One of the Apple Newsstand’s most incisive critics, Hebbard argues that relying on the star-crossed service to help you home in on a steady readership is folly.
“But Apple is not the reason so many digital magazines are failing,” he writes. “Instead, it is that they rarely follow the rules of print magazine launches: have a list of readers at launch, promote aggressive with real marketing dollars, and discount, discount, discount.”
Good stuff – highly recommended!
ProQuest Will Digitally Archive Harper’s Bazaar
Mequoda Members know that publishers’ archives are a huge part of our digital philosophy, representing a straightforward and worthwhile way to repurpose and monetize old but quality content. Harper’s Bazaar is the latest among online magazine publishers to embrace this strategy by partnering with ProQuest to archive articles and other material that dates way back to 1867, Talking New Media reports.
“We know scholars and students are using more than journals and books to conduct their research,” ProQuest Senior Director of Product Management, Humanities, Stephen Brooks said in a statement.
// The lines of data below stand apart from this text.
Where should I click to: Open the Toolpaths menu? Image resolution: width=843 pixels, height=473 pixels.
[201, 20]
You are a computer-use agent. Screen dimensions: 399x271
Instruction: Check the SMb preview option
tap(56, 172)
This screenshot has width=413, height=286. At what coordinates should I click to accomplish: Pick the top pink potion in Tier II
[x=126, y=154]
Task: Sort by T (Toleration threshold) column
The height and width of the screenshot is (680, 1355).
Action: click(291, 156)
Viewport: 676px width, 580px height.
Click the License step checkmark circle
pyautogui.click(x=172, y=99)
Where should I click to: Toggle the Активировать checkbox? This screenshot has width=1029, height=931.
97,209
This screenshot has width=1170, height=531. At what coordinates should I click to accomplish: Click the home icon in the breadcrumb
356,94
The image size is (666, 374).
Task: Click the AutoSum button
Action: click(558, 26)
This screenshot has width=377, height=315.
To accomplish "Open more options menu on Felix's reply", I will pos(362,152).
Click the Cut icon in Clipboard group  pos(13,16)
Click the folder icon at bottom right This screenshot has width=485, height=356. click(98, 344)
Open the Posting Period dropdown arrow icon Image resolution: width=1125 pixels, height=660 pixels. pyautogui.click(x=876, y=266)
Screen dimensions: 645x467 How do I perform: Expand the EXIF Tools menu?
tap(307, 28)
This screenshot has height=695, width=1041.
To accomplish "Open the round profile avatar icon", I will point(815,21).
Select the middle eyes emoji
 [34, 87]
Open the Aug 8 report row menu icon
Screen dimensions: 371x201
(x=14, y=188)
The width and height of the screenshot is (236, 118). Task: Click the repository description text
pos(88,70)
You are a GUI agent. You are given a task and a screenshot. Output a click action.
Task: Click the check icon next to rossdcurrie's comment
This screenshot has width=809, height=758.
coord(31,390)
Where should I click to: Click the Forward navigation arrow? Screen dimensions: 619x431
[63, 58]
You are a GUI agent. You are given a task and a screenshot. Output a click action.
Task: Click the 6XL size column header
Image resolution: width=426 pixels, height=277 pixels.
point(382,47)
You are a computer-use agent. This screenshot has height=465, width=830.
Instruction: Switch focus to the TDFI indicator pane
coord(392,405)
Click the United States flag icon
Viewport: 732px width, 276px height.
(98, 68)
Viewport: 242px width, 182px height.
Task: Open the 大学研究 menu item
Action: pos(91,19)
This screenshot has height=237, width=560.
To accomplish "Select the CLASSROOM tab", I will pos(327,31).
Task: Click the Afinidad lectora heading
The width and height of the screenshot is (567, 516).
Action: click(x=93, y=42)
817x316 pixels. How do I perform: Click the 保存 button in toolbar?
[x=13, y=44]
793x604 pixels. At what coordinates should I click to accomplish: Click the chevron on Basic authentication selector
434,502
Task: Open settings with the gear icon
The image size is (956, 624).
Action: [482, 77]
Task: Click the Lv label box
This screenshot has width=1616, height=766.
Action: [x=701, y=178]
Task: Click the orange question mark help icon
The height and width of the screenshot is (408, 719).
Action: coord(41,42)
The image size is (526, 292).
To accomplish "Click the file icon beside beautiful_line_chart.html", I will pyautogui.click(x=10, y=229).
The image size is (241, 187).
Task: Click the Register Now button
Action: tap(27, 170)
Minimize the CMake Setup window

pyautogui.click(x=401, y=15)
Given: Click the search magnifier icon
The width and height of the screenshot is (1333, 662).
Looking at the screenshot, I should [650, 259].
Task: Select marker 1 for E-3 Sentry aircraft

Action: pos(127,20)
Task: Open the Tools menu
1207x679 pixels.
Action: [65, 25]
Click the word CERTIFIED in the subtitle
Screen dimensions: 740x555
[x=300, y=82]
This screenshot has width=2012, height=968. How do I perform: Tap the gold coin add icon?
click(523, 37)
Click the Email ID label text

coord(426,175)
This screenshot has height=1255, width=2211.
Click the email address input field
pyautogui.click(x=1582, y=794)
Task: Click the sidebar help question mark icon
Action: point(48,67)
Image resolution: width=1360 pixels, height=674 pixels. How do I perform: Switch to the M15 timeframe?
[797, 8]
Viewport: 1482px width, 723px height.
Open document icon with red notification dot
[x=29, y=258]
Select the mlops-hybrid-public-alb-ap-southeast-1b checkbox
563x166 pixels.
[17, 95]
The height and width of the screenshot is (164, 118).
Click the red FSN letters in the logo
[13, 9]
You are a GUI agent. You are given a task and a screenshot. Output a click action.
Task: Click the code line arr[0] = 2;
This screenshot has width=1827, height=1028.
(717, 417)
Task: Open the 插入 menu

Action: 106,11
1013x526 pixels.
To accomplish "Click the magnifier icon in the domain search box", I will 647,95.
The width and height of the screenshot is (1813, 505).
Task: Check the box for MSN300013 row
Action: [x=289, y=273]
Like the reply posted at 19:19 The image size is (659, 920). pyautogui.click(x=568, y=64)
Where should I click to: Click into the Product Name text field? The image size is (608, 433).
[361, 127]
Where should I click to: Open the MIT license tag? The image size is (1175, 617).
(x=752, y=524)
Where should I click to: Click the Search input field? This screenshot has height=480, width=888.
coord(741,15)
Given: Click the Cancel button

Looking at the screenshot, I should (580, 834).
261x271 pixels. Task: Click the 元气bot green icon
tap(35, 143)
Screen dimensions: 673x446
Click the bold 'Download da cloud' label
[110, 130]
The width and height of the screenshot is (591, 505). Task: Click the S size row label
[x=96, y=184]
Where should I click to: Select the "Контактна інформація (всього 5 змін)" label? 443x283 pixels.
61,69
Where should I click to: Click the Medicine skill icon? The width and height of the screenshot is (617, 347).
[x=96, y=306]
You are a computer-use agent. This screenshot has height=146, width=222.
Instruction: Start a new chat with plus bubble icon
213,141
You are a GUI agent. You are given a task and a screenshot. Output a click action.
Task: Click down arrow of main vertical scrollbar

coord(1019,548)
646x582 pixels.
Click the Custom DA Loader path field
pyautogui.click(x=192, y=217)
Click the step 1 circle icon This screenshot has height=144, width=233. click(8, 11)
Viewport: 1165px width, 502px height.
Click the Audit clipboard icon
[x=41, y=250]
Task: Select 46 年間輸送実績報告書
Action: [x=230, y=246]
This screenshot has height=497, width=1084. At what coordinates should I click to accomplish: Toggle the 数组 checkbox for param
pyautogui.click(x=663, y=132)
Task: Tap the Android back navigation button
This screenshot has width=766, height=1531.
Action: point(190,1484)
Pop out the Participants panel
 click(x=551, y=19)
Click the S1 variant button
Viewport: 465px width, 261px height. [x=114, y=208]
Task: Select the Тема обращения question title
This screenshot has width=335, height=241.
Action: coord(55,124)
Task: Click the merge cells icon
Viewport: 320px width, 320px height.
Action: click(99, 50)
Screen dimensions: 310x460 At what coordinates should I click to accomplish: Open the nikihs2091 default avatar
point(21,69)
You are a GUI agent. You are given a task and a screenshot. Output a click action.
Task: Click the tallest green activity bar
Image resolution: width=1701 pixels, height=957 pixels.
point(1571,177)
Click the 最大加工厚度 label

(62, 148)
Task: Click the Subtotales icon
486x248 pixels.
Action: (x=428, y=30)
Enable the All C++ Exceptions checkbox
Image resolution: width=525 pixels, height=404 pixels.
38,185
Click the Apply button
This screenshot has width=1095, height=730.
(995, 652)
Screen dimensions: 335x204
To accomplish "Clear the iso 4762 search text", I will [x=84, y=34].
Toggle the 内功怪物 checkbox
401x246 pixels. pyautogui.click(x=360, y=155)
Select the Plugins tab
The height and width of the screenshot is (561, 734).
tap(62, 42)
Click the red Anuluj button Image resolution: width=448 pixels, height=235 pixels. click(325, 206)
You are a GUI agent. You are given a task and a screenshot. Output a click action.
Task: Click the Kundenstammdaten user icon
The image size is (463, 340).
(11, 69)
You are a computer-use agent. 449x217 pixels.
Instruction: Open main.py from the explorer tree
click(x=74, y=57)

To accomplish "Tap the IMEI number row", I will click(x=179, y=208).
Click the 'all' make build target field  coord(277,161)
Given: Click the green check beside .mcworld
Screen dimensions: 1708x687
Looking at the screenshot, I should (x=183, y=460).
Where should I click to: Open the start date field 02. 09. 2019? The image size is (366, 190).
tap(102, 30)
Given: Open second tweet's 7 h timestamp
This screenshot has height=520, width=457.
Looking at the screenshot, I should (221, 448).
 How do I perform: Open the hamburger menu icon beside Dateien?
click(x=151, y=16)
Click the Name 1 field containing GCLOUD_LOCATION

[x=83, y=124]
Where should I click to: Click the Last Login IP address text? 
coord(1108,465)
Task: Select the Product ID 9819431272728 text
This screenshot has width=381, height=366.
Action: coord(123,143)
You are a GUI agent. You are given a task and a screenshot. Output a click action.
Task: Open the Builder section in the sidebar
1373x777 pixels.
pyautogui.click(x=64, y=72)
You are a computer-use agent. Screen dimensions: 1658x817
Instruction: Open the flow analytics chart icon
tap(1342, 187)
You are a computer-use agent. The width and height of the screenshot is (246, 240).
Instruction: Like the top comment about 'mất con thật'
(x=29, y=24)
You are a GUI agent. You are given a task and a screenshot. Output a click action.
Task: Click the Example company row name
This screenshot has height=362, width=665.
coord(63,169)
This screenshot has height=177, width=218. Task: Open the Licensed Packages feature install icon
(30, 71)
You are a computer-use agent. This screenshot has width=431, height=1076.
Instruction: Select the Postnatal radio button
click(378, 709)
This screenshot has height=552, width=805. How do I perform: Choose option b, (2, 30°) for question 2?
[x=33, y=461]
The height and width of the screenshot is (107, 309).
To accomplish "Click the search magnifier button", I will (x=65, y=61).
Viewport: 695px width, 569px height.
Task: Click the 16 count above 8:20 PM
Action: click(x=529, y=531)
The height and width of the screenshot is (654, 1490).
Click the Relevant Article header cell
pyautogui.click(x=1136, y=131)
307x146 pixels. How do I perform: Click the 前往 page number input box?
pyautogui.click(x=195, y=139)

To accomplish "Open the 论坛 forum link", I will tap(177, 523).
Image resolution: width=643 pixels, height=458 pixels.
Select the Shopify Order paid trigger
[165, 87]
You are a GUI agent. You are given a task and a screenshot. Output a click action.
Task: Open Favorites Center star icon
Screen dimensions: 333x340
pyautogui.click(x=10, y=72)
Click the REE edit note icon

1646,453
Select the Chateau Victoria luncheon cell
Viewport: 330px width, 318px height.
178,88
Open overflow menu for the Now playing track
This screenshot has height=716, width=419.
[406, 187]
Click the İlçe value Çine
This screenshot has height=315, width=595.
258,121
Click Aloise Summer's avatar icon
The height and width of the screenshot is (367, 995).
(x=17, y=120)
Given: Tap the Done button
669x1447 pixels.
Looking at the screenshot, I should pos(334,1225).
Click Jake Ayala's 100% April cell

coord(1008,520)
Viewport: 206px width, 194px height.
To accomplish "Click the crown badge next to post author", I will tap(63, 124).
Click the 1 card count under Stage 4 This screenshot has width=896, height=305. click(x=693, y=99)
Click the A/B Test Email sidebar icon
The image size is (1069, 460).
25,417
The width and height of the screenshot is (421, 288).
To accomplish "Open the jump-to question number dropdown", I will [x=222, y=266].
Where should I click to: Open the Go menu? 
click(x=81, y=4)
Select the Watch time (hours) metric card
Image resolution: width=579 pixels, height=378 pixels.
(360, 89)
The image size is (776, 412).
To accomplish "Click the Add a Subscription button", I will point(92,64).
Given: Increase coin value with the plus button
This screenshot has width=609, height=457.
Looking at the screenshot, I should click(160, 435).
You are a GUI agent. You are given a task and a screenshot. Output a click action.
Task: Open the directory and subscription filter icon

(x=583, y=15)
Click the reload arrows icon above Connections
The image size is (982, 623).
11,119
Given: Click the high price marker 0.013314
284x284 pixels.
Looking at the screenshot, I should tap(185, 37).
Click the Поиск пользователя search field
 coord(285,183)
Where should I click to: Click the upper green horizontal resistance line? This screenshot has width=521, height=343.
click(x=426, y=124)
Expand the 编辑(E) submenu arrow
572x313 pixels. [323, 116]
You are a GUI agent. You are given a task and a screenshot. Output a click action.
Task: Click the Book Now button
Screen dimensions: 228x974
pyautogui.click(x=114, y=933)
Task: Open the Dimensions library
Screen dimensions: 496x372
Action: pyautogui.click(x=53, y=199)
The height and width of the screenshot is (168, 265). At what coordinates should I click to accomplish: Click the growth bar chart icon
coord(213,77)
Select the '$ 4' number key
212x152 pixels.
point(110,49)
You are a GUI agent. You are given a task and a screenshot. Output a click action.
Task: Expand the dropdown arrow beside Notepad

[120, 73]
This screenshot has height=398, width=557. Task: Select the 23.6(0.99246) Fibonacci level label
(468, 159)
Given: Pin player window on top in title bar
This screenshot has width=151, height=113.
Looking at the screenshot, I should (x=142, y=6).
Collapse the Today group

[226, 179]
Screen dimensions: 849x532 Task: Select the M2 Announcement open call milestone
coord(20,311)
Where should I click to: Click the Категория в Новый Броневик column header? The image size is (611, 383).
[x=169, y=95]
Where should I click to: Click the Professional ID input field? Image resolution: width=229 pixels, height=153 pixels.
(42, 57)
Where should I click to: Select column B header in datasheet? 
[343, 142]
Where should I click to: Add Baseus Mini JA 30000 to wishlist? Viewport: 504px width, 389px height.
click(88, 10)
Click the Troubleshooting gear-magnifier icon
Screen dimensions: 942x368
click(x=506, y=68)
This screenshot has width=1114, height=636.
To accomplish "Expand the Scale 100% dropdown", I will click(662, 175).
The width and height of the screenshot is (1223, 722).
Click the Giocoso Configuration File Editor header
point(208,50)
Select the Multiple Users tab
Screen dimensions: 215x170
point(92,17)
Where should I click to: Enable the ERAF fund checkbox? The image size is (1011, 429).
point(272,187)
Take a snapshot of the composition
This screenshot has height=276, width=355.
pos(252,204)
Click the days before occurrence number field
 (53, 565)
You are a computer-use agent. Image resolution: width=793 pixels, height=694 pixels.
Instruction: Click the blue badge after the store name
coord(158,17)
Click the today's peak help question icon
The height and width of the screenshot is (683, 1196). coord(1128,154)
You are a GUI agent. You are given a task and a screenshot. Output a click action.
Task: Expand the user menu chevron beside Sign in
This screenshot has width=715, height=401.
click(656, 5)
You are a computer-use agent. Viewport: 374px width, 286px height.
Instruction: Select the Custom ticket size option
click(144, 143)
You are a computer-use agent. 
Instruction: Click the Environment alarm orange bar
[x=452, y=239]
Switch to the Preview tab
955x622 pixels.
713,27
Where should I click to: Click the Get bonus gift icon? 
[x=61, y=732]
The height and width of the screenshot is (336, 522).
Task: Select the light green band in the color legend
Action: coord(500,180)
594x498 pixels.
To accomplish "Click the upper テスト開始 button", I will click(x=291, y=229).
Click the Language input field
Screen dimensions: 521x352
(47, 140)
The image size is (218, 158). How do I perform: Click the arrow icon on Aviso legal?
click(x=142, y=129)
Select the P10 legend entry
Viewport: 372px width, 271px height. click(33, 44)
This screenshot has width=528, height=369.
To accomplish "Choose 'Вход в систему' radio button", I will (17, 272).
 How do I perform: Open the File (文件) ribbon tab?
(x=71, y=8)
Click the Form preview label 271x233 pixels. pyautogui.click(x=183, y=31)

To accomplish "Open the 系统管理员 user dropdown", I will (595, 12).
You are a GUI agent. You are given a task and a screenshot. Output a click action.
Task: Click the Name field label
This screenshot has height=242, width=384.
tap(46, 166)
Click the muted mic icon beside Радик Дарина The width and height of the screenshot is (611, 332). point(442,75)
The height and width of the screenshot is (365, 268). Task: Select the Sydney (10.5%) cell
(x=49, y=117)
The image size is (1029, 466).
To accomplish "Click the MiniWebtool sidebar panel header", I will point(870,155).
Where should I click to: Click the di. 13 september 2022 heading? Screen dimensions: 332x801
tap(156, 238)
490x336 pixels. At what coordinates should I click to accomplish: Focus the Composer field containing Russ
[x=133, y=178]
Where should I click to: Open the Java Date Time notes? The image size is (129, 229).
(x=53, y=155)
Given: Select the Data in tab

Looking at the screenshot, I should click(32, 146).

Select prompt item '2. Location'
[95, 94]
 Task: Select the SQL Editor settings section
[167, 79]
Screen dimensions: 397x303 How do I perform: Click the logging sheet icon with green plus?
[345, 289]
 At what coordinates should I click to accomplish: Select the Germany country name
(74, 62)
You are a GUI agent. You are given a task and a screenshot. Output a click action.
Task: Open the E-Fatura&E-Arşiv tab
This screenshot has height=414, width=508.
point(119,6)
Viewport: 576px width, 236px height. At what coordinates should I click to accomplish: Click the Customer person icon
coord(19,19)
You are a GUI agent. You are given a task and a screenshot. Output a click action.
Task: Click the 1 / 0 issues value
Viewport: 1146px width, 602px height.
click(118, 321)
“ProQuest aims to keep libraries at the center of research support. Essential to that goal is expanding the variety of content types we offer, enabling libraries to access digitized, high quality content. Digitization programs such as this one with Harper’s Bazaar unlock valuable, historical primary sources from the confines of print, making them easy to access, text mine and use within researchers’ workflows.”